DeepMind has previously built successful systems that predict the weather or the composition of proteins. These AI models are created specifically for the corresponding task. They are trained on accurate and relevant data.
Was the largest animal ever a Triassic marine reptile?
The carnivorous reptiles that ruled the seas 200 million years ago were probably the largest animals to ever inhabit the Earth.
In contrast, large language models, such as GPT-4 and Google's Gemini, are trained on massive amounts of public data. As a result, they have a wide range of skills. However, this approach also makes them vulnerable to “hallucinations,” sometimes causing them to produce incorrect statements with apparent conviction.
Take the ChatGPT-3.5 chatbot for example. If you ask: “What is the name of King Willem-Alexander’s granddaughter?”, the AI will answer you: “His eldest daughter, Princess Amalia, is often referred to as Princess Ariane.” This is a hallucinatory answer, because Amalia actually has no children.
A common solution to this phenomenon is to add a layer on top of AI. This layer verifies the accuracy of the output before passing it to the user. This is a difficult task, given the wide range of topics about which chatbots can be asked questions.

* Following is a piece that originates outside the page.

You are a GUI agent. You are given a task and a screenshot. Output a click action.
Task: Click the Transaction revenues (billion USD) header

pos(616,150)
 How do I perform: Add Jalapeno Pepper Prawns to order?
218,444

Researcher in artificial intelligence Hussein Fawzi From DeepMind and his colleagues have now created a language model called FunSearch. It's based on Google's PaLM2 model, adding a fact-checking layer they call the evaluator. This form was created specifically for writing computer code that solves problems in mathematics and computer science. According to DeepMind, this is a manageable task, because these new ideas and solutions can be verified quickly.
The underlying AI may still hallucinate and provide inaccurate or misleading results. But the evaluator filters out incorrect answers, leaving only reliable and useful concepts.

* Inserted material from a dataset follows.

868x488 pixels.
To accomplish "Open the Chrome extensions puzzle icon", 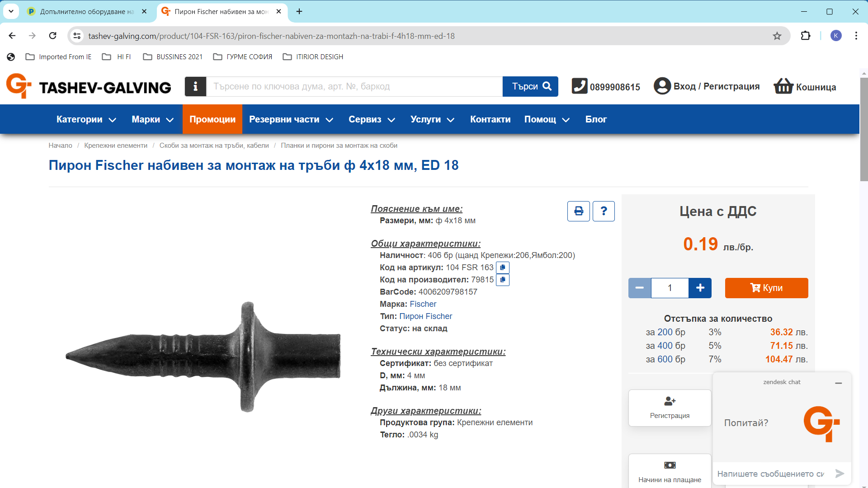I will (806, 36).
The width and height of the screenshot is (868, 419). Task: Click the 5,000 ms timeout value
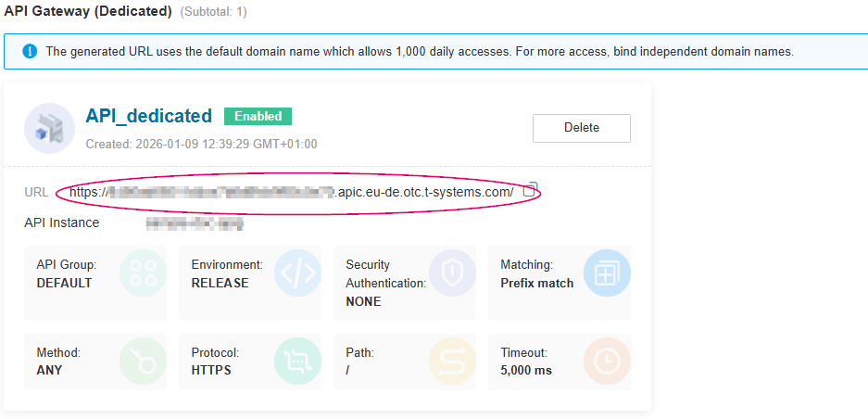526,370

“We think that 90% of what a chatbot produces is probably unusable,” says Fawzi. However, chatbots are still very useful. “If I get a possible solution, I can easily tell you whether it is the right solution. But coming up with a solution yourself is very difficult,” says Fawzi. DeepMind claims that FunSearch can generate new scientific knowledge and ideas, something that linguistic models from before.
To start, FunSearch is given a very simple problem and solution as input. It then creates a database of new solutions, which the evaluator checks for accuracy. The best reliable solutions are returned to the language model as input, along with a query to improve the ideas. DeepMind says the system generates millions of potential solutions, which eventually converge to an effective outcome. This result is sometimes better than the best known solution.
The model does not solve mathematical problems directly. Instead, the model writes computer programs that find the solutions. For example, Fawzi and his colleagues challenged FunSearch to find solutions to this problem Cap set-problem. The model had to find patterns of dots in which three dots did not form a straight line. The problem becomes increasingly difficult and involves more and more calculations as the number of points increases. The AI has solved 512 points in eight dimensions, which is larger than ever before.
Researchers also use FunSearch for this purpose packing binThe problem, where the goal is to place objects of different sizes into boxes efficiently. FunSearch found better solutions than the currently commonly used algorithms. This finding has direct applications for transportation and logistics companies. According to DeepMind, FunSearch can lead to improvements in many mathematical and computational problems.
Computer scientist Mark Lee From the University of Birmingham in the UK, he says the next breakthroughs in AI will come not from scaling up language models, but by adding layers that ensure accuracy, as DeepMind did with FunSearch.
“The power of the linguistic model is the ability to imagine things, but hallucinations are a problem,” Lee says. “This research overcomes this problem: it keeps the system in check.”
According to me, we should not criticize AI for its inaccurate or useless results. It is no different from the way mathematicians and scientists work. They brainstorm and test ideas. They follow the best ideas and discard the worst ones.
“Total coffee specialist. Hardcore reader. Incurable music scholar. Web guru. Freelance troublemaker. Problem solver. Travel trailblazer.”